** START OF RECORDS TO PROCESS **
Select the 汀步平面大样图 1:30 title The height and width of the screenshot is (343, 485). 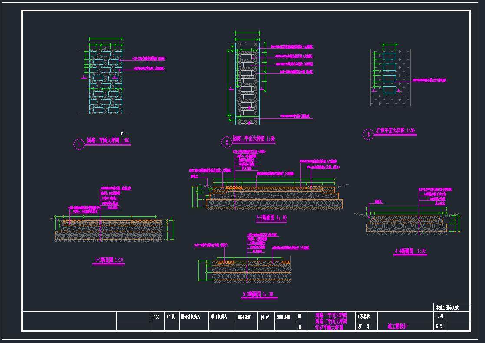point(395,131)
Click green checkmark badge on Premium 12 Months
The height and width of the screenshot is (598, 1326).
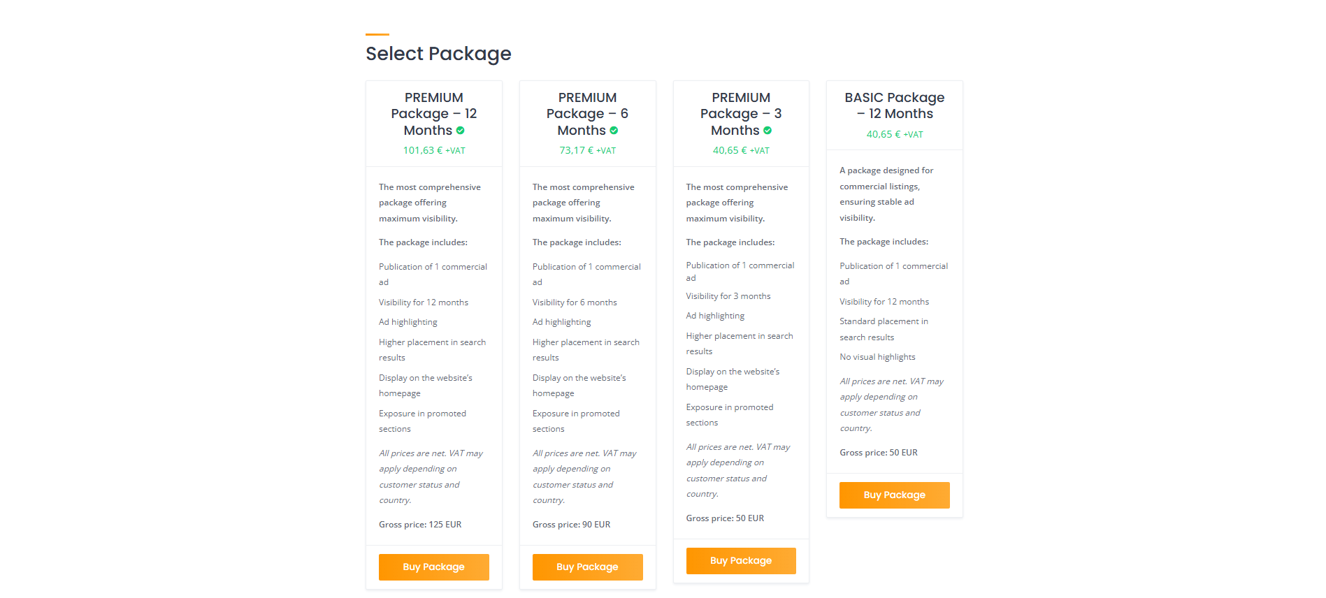click(461, 131)
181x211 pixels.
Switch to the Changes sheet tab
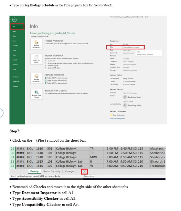[70, 171]

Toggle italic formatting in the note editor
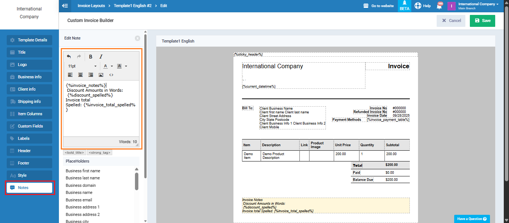pos(101,57)
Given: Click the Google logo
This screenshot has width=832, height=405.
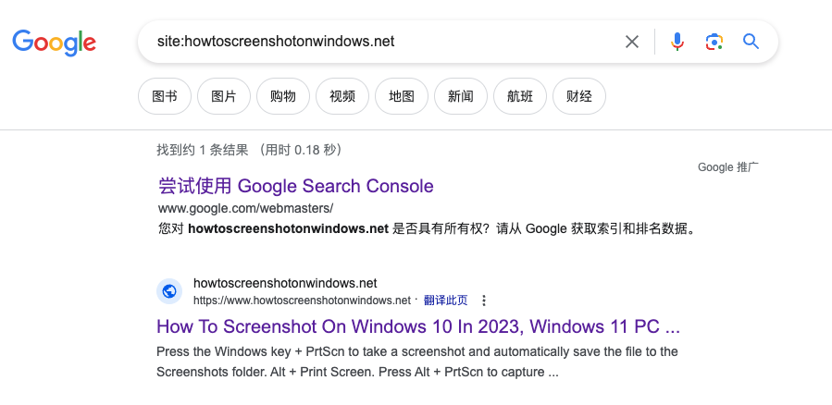Looking at the screenshot, I should [x=54, y=42].
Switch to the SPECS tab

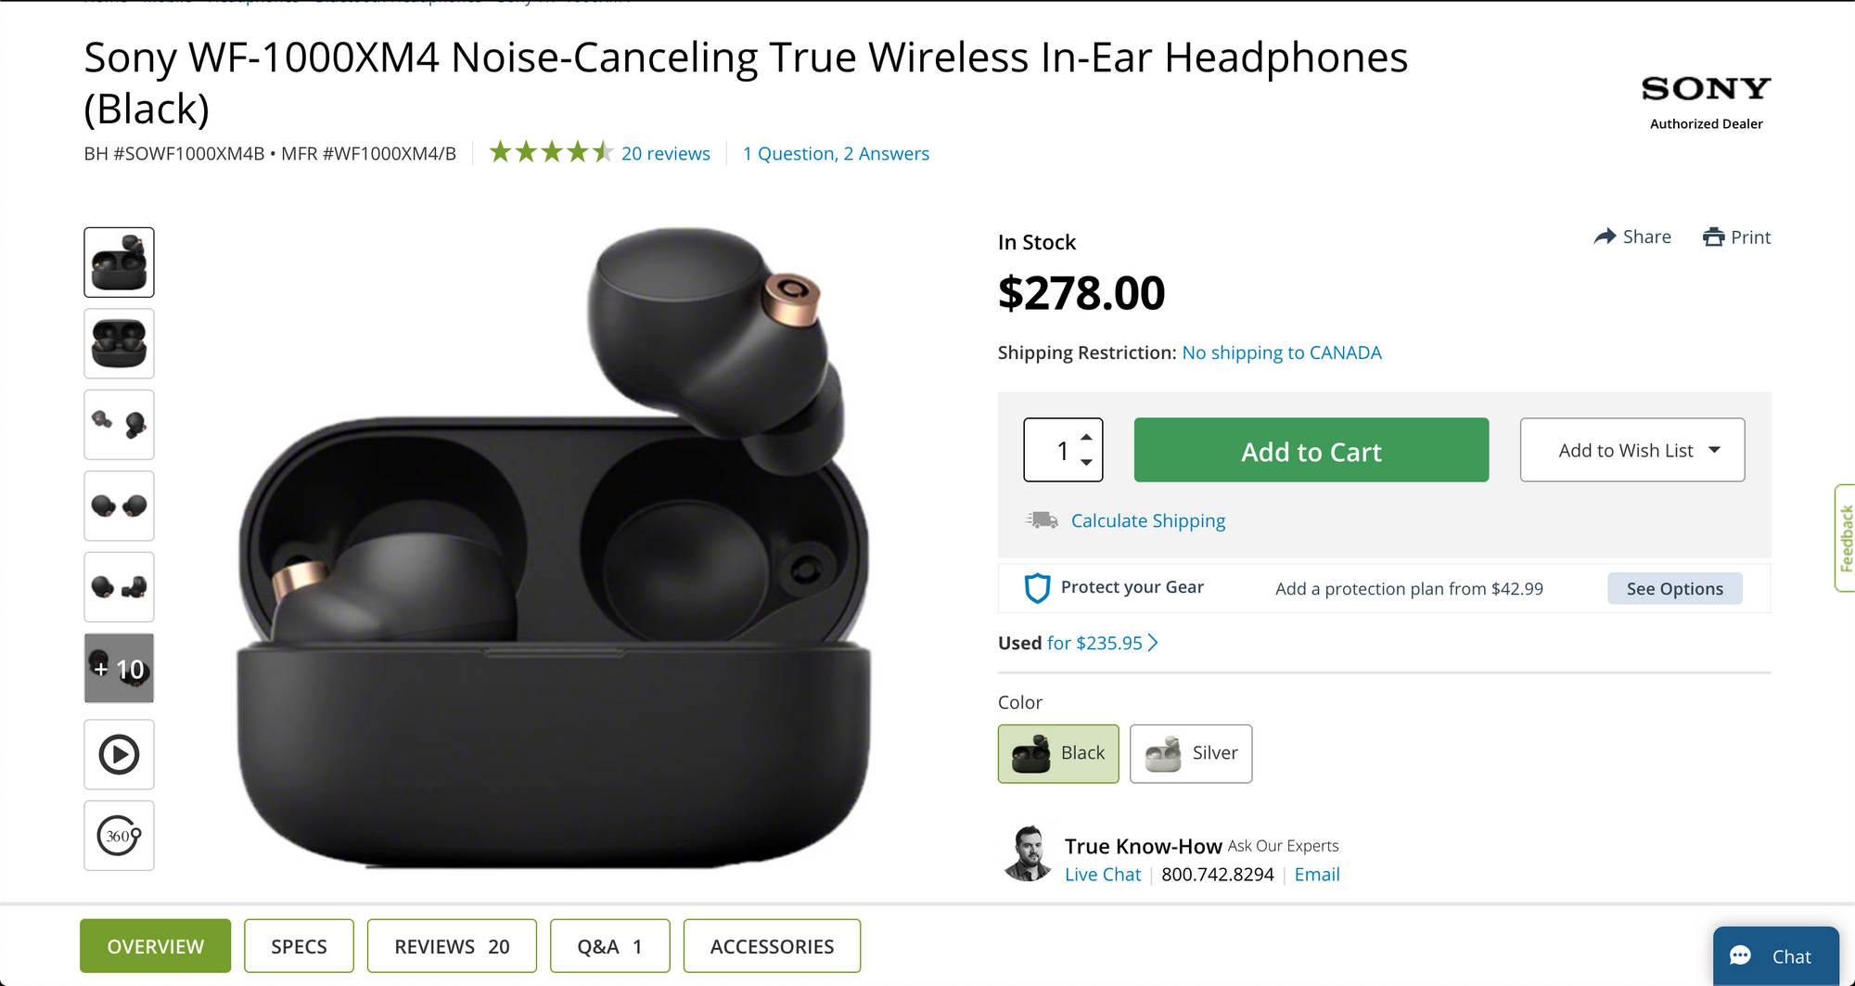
** END OF RECORDS TO PROCESS **
**PROBLEM REQUIREMENTS:** Can you rewrite the items from the line with "181x211 pixels." through the end of the records, replacing "Switch to" with "Go to" and keeping everything else unchanged, with the pictures left out?

**SOLUTION:**
181x211 pixels.
Go to the Changes sheet tab
[70, 171]

Toggle italic formatting in the note editor
pos(101,57)
Given: Click the Google logo
This screenshot has width=832, height=405.
Looking at the screenshot, I should [x=54, y=42].
Go to the SPECS tab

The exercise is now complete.